> **YOUR OBJECTIVE**
List each line of the material below that contains the word "Gama", and copy every such line in full.
**** MATERIAL ****
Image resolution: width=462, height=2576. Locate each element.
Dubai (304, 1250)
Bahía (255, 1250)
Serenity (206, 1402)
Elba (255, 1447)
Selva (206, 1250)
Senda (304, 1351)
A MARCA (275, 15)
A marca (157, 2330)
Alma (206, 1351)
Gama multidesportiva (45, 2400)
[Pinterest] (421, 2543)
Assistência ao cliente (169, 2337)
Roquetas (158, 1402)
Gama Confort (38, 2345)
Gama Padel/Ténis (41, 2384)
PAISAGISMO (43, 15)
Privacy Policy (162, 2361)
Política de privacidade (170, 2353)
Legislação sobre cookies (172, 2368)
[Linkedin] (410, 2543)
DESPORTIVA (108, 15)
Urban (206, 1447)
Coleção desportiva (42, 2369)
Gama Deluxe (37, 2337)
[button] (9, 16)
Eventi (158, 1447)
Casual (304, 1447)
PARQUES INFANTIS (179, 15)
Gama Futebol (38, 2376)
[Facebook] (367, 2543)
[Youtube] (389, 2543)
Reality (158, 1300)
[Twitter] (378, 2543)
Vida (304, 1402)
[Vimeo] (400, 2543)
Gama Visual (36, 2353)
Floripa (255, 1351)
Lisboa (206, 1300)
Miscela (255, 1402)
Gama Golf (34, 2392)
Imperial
****
> **SOLUTION**
Gama multidesportiva (45, 2400)
Gama Confort (38, 2345)
Gama Padel/Ténis (41, 2384)
Gama Deluxe (37, 2337)
Gama Futebol (38, 2376)
Gama Visual (36, 2353)
Gama Golf (34, 2392)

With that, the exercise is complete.